TASK PROMPT: Look for "Fantasia" in each line of the records, and copy the lines that have it.
╭─ DATA IN THIS EXERCISE
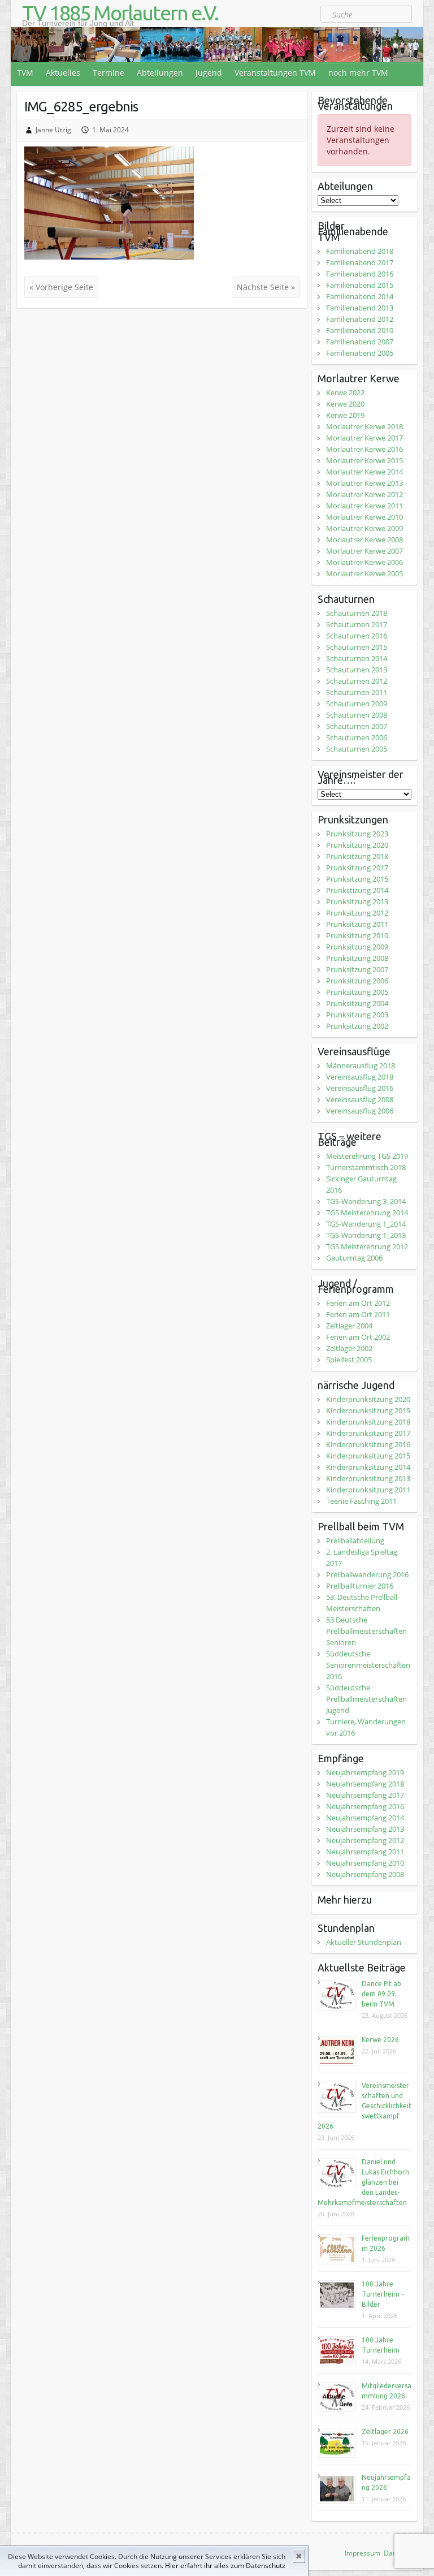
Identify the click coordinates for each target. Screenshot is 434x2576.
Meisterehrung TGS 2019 (367, 1156)
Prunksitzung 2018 (357, 856)
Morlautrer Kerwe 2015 (364, 460)
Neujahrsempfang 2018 (365, 1784)
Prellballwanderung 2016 (367, 1574)
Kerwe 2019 (345, 415)
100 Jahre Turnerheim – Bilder (383, 2294)
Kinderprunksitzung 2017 (368, 1433)
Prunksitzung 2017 (357, 867)
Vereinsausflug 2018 (359, 1077)
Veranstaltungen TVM (275, 72)
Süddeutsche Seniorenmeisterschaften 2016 (368, 1665)
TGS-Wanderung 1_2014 (366, 1224)
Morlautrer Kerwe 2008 (364, 539)
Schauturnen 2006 (356, 737)
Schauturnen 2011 (356, 692)
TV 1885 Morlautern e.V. (120, 13)
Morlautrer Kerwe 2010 (364, 517)
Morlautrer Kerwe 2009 (364, 528)
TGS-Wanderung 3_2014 (366, 1201)
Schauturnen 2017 (356, 624)
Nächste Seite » (266, 287)
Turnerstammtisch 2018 (366, 1167)
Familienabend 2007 (359, 341)
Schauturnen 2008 (356, 715)
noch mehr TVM (358, 72)
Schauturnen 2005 (356, 749)
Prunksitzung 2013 (357, 901)
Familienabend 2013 (359, 308)
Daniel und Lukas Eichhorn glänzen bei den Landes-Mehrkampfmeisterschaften (363, 2182)
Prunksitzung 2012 (357, 913)
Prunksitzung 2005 (357, 992)
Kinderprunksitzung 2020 (368, 1399)
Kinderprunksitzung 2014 (368, 1467)
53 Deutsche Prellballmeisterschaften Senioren (366, 1631)
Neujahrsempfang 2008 (365, 1874)
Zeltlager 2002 (349, 1348)
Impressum (362, 2553)
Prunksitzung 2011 (357, 924)
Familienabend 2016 (359, 274)
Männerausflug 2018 (360, 1065)
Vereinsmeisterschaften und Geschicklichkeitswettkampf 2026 (364, 2106)
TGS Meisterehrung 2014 (367, 1212)
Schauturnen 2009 (356, 703)
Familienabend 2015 (359, 285)
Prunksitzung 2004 (357, 1003)
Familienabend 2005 (359, 353)
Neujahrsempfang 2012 (365, 1840)
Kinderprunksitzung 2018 (368, 1422)
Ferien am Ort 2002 (358, 1337)
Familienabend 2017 (359, 262)
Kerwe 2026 (380, 2039)
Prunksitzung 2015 (357, 879)
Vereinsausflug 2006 (359, 1111)
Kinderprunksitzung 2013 (368, 1478)
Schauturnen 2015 (356, 647)
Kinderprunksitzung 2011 (368, 1490)
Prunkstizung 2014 (357, 890)
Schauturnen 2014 (356, 658)
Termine (108, 72)
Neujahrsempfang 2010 (365, 1863)
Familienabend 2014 (359, 296)
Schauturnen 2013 (356, 670)
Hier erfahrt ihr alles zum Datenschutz (225, 2565)
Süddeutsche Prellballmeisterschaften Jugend (366, 1698)
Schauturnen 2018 (356, 613)
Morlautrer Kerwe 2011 (364, 505)
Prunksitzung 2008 (357, 958)
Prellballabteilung (355, 1540)
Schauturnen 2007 (356, 726)
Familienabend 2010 (359, 330)
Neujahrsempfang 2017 (365, 1795)
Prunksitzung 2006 (357, 981)
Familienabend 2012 (359, 319)
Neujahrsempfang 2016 (365, 1806)
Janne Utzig (53, 130)
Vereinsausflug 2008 (359, 1099)
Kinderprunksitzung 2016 (368, 1444)
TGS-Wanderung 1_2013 (366, 1235)
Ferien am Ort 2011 (358, 1314)
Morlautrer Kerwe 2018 (364, 426)
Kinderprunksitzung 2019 (368, 1410)
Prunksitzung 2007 (357, 969)
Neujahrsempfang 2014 (365, 1818)
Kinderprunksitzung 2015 (368, 1456)
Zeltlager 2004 (349, 1326)
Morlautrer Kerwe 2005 (364, 573)
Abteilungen (160, 72)
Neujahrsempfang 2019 (365, 1772)
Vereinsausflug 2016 (359, 1088)
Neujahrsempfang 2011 (365, 1851)
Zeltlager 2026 (385, 2431)
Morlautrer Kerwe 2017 (364, 438)
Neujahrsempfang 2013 (365, 1829)
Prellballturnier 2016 (359, 1586)
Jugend (209, 72)
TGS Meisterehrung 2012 (367, 1246)
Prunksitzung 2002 (357, 1026)
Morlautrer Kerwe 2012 (364, 494)
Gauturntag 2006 (354, 1258)
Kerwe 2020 (345, 404)
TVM (25, 72)
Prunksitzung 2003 (357, 1014)
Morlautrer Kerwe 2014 (364, 472)
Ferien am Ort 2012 (358, 1303)
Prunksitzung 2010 (357, 935)
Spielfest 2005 (349, 1359)
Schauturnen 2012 (356, 681)
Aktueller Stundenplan (363, 1942)
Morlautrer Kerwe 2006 (364, 562)
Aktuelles (63, 72)
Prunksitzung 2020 (357, 845)
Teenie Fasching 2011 (361, 1501)
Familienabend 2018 (359, 251)
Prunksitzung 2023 (357, 834)
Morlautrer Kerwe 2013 (364, 483)
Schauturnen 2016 (356, 636)
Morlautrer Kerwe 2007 (364, 551)
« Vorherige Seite (61, 287)
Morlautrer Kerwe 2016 (364, 449)
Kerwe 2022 (345, 392)
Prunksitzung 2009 (357, 947)
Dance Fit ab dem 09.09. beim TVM (381, 1994)
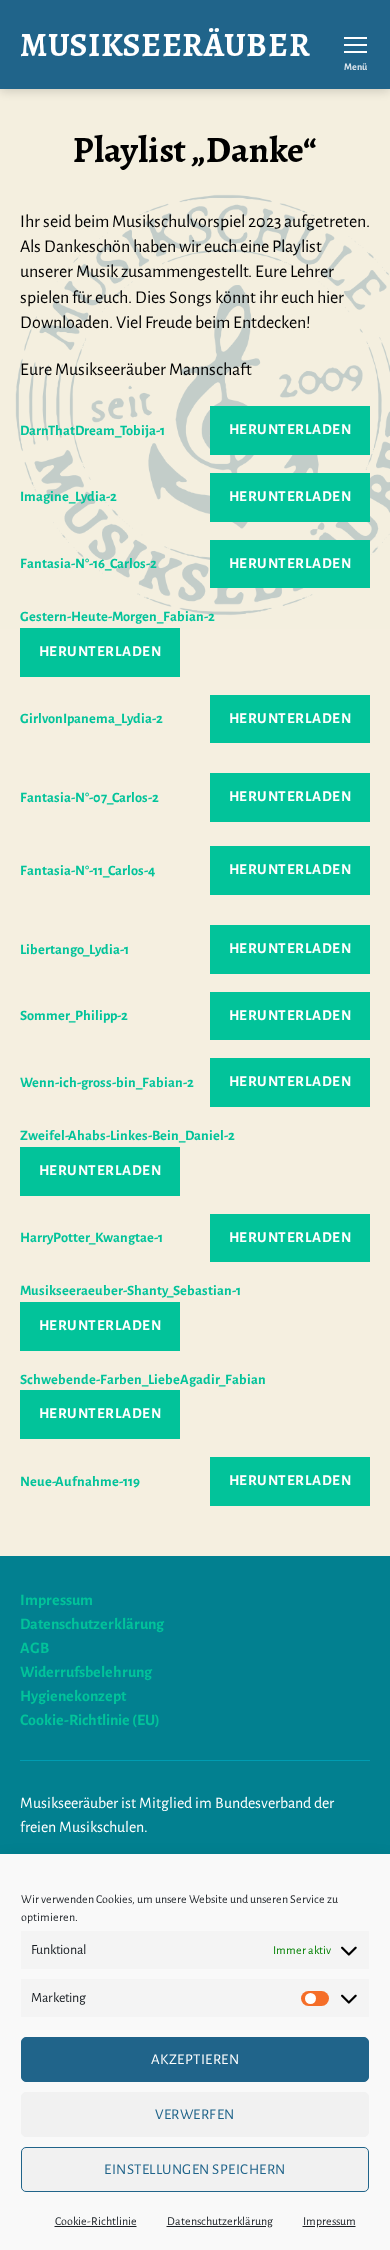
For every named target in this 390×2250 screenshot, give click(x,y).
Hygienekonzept (73, 1696)
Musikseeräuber (165, 44)
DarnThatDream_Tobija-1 (92, 430)
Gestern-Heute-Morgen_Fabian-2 (117, 616)
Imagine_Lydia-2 (68, 496)
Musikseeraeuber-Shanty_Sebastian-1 (130, 1290)
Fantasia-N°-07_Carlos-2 (89, 797)
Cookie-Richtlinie (96, 2221)
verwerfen (195, 2114)
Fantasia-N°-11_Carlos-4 (87, 870)
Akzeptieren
╰─
REPLY:
Fantasia-N°-07_Carlos-2 (89, 797)
Fantasia-N°-11_Carlos-4 (87, 870)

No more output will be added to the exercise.